PROBLEM :: Transcribe the listing from its top line through the line with "Move Confidential level up". Keep it exact, both ends included, and add nothing.
━━━ WORKING DATA ━━━
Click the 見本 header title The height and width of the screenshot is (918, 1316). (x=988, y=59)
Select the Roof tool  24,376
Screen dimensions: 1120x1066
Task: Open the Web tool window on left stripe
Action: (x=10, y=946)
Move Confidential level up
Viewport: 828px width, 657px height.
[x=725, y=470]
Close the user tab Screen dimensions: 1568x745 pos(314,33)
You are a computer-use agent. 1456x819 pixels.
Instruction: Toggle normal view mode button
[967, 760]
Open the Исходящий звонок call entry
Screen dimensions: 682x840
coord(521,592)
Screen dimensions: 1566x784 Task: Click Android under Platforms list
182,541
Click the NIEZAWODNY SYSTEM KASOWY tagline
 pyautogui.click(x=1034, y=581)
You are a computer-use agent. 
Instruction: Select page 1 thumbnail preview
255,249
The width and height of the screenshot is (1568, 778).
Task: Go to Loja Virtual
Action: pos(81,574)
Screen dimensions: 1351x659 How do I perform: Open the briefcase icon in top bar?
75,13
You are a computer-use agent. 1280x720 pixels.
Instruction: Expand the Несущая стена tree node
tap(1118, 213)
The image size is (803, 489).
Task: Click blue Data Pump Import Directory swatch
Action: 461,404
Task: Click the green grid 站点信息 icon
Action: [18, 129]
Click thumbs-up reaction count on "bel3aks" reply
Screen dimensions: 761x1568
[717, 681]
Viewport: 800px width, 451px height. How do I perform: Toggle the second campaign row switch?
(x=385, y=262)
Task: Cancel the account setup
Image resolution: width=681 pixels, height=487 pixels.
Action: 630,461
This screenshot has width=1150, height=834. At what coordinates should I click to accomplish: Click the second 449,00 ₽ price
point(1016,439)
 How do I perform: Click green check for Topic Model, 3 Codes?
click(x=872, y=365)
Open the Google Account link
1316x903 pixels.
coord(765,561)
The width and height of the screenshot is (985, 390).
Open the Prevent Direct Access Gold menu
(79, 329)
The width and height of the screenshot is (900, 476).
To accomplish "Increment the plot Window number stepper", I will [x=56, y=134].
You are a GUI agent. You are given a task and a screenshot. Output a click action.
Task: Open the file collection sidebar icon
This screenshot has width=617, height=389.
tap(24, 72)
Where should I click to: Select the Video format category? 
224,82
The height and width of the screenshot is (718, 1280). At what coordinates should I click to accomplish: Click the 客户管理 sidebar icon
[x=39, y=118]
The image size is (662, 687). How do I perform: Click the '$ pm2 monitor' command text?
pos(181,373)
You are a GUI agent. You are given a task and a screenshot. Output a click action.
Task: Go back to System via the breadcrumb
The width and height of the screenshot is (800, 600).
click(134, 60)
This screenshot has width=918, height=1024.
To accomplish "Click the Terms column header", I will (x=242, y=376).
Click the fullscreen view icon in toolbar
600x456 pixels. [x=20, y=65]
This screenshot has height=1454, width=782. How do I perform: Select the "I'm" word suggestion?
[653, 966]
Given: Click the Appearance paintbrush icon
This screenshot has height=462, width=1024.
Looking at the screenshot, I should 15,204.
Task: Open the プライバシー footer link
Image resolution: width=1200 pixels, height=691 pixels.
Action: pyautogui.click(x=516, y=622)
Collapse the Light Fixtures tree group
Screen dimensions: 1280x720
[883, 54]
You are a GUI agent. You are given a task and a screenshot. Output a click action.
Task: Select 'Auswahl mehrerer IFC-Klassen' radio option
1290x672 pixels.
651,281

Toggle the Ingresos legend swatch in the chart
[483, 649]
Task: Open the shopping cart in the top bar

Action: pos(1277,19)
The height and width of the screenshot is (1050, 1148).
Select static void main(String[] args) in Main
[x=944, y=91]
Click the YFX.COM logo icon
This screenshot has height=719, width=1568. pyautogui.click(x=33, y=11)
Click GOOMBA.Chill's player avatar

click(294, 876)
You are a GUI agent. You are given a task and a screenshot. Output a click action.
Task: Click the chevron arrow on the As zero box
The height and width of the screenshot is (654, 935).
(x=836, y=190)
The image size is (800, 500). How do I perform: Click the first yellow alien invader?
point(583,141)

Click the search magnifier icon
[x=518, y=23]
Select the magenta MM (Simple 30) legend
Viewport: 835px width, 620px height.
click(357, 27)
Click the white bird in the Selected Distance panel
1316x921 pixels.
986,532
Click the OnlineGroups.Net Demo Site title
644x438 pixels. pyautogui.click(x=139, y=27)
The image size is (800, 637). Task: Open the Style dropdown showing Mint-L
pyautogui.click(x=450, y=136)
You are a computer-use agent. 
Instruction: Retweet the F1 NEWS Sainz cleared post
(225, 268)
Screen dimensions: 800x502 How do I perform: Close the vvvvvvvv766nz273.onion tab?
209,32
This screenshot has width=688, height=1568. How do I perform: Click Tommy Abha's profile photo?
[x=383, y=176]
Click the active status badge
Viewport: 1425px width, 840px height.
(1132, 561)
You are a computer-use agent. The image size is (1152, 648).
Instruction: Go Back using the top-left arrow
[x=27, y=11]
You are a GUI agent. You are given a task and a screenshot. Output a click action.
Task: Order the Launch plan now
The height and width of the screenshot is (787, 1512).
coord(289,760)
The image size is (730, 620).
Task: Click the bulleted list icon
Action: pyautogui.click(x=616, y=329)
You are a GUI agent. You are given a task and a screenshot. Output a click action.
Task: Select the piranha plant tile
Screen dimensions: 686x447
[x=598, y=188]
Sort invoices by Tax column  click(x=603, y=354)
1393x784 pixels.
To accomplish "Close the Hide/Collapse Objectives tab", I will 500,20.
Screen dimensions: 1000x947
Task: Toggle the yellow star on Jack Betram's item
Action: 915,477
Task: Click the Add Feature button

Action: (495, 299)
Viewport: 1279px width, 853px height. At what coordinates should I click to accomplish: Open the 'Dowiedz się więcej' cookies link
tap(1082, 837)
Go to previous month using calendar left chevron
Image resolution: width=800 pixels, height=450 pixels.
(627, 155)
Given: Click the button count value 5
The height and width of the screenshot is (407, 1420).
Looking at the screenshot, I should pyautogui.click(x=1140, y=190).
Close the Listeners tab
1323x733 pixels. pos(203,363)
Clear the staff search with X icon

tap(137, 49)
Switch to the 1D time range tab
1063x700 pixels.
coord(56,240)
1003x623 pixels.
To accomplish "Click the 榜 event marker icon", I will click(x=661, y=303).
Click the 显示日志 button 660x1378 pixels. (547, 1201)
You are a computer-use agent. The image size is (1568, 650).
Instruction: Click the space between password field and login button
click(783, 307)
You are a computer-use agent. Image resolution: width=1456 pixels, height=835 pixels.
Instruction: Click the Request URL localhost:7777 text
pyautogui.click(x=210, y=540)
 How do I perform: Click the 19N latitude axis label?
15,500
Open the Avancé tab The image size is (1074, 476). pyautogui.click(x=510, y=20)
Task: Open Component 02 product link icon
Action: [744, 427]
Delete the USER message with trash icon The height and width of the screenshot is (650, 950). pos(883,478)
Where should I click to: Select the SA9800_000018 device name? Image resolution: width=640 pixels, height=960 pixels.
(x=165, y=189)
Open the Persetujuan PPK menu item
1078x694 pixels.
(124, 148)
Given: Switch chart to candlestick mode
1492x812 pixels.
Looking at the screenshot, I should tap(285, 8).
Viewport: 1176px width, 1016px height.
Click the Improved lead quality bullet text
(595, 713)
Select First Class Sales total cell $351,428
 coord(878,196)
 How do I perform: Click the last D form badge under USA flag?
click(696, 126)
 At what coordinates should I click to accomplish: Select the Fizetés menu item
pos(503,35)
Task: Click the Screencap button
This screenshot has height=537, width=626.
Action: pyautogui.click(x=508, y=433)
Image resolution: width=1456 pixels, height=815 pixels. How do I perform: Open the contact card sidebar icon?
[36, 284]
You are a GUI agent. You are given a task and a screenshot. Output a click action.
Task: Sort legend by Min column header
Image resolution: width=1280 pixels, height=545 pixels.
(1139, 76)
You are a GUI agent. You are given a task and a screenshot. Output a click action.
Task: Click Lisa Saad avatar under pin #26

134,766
━━━
SOLUTION FOR THIS PROBLEM ::
Click the 見本 header title The height and width of the screenshot is (918, 1316). (x=988, y=59)
Select the Roof tool  24,376
Screen dimensions: 1120x1066
Task: Open the Web tool window on left stripe
Action: (x=10, y=946)
Move Confidential level up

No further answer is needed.